Prompt »
In the records below, begin at the line that has "This screenshot has width=1118, height=620." and stop after the line that has "Given: Share the 378,00 TL coupon"; quote those lines verbatim and nothing more.

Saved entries
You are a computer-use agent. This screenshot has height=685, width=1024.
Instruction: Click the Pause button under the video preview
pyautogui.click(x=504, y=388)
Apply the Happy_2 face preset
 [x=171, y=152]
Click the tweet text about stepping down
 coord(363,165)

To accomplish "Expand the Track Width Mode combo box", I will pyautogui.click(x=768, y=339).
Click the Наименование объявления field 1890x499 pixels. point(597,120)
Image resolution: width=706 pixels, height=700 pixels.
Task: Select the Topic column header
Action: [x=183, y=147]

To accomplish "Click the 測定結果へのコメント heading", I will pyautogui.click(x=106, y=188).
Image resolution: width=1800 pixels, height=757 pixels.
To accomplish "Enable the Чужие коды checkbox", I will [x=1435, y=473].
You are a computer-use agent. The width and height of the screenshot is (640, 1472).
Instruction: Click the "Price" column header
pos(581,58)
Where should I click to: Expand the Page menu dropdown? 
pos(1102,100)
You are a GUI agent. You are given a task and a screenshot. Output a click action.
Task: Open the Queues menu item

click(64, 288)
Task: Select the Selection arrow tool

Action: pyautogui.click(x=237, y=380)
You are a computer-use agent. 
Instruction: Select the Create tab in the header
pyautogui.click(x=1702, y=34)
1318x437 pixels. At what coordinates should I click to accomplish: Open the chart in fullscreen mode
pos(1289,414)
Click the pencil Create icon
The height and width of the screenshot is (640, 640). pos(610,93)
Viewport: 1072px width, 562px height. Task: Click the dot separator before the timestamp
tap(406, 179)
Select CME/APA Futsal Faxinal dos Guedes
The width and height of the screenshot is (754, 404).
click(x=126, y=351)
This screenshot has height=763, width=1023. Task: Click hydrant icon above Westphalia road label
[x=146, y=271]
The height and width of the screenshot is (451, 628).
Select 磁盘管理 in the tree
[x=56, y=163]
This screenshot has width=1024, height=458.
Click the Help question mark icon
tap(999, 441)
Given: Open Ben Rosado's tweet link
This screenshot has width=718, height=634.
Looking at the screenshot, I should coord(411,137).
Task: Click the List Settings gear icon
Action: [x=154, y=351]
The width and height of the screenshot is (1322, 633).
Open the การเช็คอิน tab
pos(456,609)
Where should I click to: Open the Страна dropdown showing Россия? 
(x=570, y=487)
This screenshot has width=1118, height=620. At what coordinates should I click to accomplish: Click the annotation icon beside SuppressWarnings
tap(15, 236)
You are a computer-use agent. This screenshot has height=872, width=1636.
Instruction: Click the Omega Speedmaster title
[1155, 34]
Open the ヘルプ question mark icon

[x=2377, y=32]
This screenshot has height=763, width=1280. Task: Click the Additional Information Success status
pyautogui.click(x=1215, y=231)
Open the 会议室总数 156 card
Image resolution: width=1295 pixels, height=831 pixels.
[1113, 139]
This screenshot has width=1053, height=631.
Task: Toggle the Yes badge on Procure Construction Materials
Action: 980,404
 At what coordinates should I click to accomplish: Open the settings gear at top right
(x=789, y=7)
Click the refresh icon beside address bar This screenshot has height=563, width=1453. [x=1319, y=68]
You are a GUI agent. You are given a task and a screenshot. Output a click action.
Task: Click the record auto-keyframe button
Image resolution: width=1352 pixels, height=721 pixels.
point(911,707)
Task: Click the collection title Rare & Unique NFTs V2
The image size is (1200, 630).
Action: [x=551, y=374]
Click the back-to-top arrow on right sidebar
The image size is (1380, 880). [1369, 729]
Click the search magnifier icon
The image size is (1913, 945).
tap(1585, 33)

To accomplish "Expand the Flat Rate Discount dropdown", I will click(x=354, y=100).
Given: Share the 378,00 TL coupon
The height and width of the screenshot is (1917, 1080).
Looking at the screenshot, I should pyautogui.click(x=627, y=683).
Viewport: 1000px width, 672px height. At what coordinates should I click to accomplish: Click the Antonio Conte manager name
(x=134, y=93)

Result for this exercise »
This screenshot has width=1118, height=620. At what coordinates should I click to accomplish: Click the annotation icon beside SuppressWarnings
tap(15, 236)
You are a computer-use agent. This screenshot has height=872, width=1636.
Instruction: Click the Omega Speedmaster title
[1155, 34]
Open the ヘルプ question mark icon

[x=2377, y=32]
This screenshot has height=763, width=1280. Task: Click the Additional Information Success status
pyautogui.click(x=1215, y=231)
Open the 会议室总数 156 card
Image resolution: width=1295 pixels, height=831 pixels.
[1113, 139]
This screenshot has width=1053, height=631.
Task: Toggle the Yes badge on Procure Construction Materials
Action: 980,404
 At what coordinates should I click to accomplish: Open the settings gear at top right
(x=789, y=7)
Click the refresh icon beside address bar This screenshot has height=563, width=1453. [x=1319, y=68]
You are a GUI agent. You are given a task and a screenshot. Output a click action.
Task: Click the record auto-keyframe button
Image resolution: width=1352 pixels, height=721 pixels.
point(911,707)
Task: Click the collection title Rare & Unique NFTs V2
The image size is (1200, 630).
Action: [x=551, y=374]
Click the back-to-top arrow on right sidebar
The image size is (1380, 880). [1369, 729]
Click the search magnifier icon
The image size is (1913, 945).
tap(1585, 33)

To accomplish "Expand the Flat Rate Discount dropdown", I will click(x=354, y=100).
Given: Share the 378,00 TL coupon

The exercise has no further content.